Residents of Wisconsin shouldn’t panic just yet, but there have been multiple reports of Elizabethkingia -- a bloodstream infection causing fever, shortness of breath and chills -- that has not only infected more than 50 people in the Badger State, but has also sent 15 to their deathbeds, according to STAT.
While the majority of cases involve patients over 65, many of whom have other underlying health problems, the uncommon microbes should still be of concern as 4 new infections have been brought to attention within the last two weeks. The infection began to spread in November of 2015 and since then has affected 54 different people in surrounding cities of Milwaukee.
Dr.
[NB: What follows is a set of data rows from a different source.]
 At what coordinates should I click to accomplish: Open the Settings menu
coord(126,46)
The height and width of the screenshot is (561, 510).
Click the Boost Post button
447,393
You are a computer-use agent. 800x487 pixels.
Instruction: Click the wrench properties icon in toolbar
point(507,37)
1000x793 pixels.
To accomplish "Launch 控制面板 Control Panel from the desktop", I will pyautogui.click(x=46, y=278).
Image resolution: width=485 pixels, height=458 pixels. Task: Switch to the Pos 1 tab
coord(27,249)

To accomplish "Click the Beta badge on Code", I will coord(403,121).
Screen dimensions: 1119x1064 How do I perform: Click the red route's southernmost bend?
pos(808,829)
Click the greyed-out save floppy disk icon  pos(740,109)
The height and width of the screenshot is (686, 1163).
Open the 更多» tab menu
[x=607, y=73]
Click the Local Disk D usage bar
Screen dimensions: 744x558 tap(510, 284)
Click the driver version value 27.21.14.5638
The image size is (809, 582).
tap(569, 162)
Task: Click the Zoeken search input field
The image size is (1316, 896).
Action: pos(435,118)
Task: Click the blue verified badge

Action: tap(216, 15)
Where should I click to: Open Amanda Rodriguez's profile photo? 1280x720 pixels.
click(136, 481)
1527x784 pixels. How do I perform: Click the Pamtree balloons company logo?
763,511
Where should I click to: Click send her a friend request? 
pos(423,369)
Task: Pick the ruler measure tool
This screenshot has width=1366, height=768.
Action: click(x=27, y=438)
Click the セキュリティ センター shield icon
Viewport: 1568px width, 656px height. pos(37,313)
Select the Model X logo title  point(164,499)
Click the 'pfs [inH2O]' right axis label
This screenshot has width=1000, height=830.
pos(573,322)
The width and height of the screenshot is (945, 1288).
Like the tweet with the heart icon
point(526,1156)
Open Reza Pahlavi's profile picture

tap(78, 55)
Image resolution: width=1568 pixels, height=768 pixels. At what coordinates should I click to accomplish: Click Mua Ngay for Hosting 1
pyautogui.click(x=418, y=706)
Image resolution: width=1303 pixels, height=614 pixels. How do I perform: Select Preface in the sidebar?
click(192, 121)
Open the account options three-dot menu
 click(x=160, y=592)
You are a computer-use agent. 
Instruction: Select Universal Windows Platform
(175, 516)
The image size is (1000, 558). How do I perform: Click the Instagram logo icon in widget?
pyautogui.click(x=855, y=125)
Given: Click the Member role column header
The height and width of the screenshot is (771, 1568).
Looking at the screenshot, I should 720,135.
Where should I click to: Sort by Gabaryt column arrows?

Michael Bell, deputy director of the division of healthcare quality promotion at the Centers for Disease Control and Prevention said it is highly unusual for nearly 50 cases to be identified in such a small geographic area.
The Wisconsin Department of Health Services (DHS) and the Division of Public Health (DPH) are currently investigating the case testing a variety of potential sources including health care products, environmental features and water sources, but have yet to find the source of the respiratory tract infection.
What is even more curious about these cases is that Elizabethkingia -- discovered by CDC scientist, Elizabeth O. King -- is generally a harmless microbe that rarely causes infections in people. Elizabethkingia has not traditionally been a major issue, but experts are becoming concerned because of its high resistance to disinfectants and antibiotics.
So far, scientists have yet to discover the source of bacteria at the root of the outbreak and officials are saying that it is unlikely that the infection stems from contaminated ground water, but these options, as well as many others, still remain on the table for investigation.